Bug 2216798

Summary: Ping latency temporarily increased at the end of live migration when multichassis port bindings are used (OSP 17.1+)
Product: Red Hat OpenStack Reporter: Eric Nothen <enothen>
Component: python-networking-ovnAssignee: Ihar Hrachyshka <ihrachys>
Status: ASSIGNED --- QA Contact: Eran Kuris <ekuris>
Severity: medium Docs Contact:
Priority: medium    
Version: 17.1 (Wallaby)CC: apevec, ihrachys, jasowang, kchamart, lhh, lmartins, majopela, peterx, quintela, ralonsoh, scohen
Target Milestone: ---Keywords: Triaged
Target Release: ---Flags: ifrangs: needinfo? (ihrachys)
ihrachys: needinfo? (enothen)
Hardware: Unspecified   
OS: Unspecified   
Whiteboard:
Fixed In Version: Doc Type: If docs needed, set a value
Doc Text:
Story Points: ---
Clone Of: Environment:
Last Closed: Type: Bug
Regression: --- Mount Type: ---
Documentation: --- CRM:
Verified Versions: Category: ---
oVirt Team: --- RHEL 7.3 requirements from Atomic Host:
Cloudforms Team: --- Target Upstream Version:
Embargoed:

Description Eric Nothen 2023-06-22 15:54:41 UTC
Description of problem:

Customer requested an analysis of performance of a live migration performed in 17.1-beta to find out if there's further room for improvement or tuning to reduce increased latency at the end of the migration process.

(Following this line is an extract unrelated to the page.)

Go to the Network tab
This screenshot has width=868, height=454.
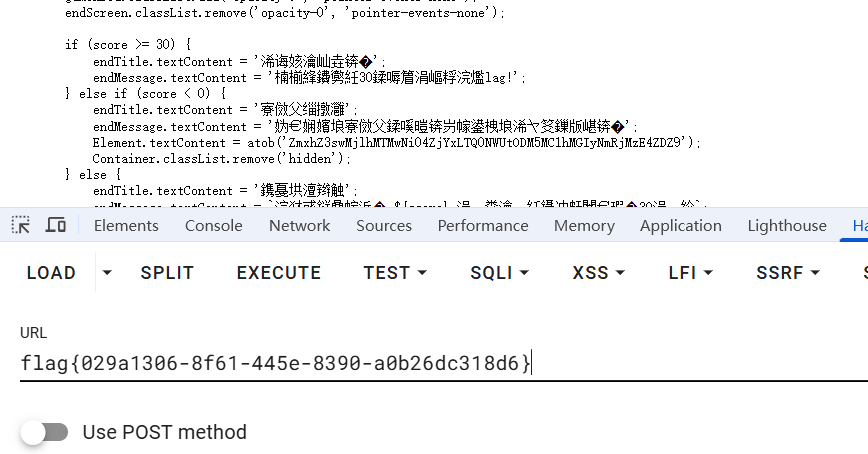pyautogui.click(x=299, y=226)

Version-Release number of selected component (if applicable):
17.1-beta

How reproducible:
Reproducible when migrating a VM with a relatively large size of RAM (128GB) and actively under memory stress.

Additional info:
Adding reference to attached files in a private comment.

Comment 3 Ihar Hrachyshka 2023-06-23 14:34:47 UTC
Thanks a lot for the detailed info attached here and in the customer case. I won't get to this immediately, but I've checked sos-reports attached. I think they are not as complete as I was hoping for.

- I don't see DEBUG messages in ovn-controller logs.
- I don't see DEBUG messages in ovs-vswitchd logs.

These should be enabled by ov[ns]-appctl (for each of the processes). See: https://access.redhat.com/solutions/4270652 (that covers ovn-controller, but you'll need to do the same for ovs-vswitchd.)

Neutron and Nova logs are enabled for DEBUG, so that's fine.

===

I understand this is a slightly different scenario, but it could help if we could do the same latency measurements on the environment with
- the same VM but not loaded / swapping
- a small VM (cirros m1.tiny flavored?) with no load

Just to get a baseline and see if the majority of the latency originates from the type of flavor and workload, or it's inherent to OVN / Nova port binding procedures that are not primarily influenced by the kind of the VM.

===

I also wonder if the same latency pattern exists when you control the location of the VMs (the one that is being migrated and the one that runs ping), e.g.

- when source chassis of the migrating-VM is the same as chassis-of-ping-VM
- when destination chassis of the migrating-VM is the same as chassis-of-ping-VM
- when chassis-of-ping-VM is different from either source or destination chassis of the migrating-VM

There may be differences in how traffic is steered by OVN, depending on whether ports are co-located, and this information may help to identify the probable sources of the latency.

===

It may also help to debug the situation if we understand the source of the latency. One source could be just that migrating-VM doesn't do any computation (regardless whether local or network related) during pause-unpause cycle steered by Nova and libvirt. Obviously, if the VM doesn't do any computation during an extended period of time, it won't do computation related to networking either. To isolate this global freeze (pause) effect from any effect that is tied to Neutron/OVN implementation of multichassis port bindings, we could run a script inside the migrating-VM that would, during live migration, dump - with high granularity - time as seen by its clock to a file, in a loop. Then we could examine the file and see if there are significant gaps in the timestamps, that would indicate extended freeze of computation by the VM.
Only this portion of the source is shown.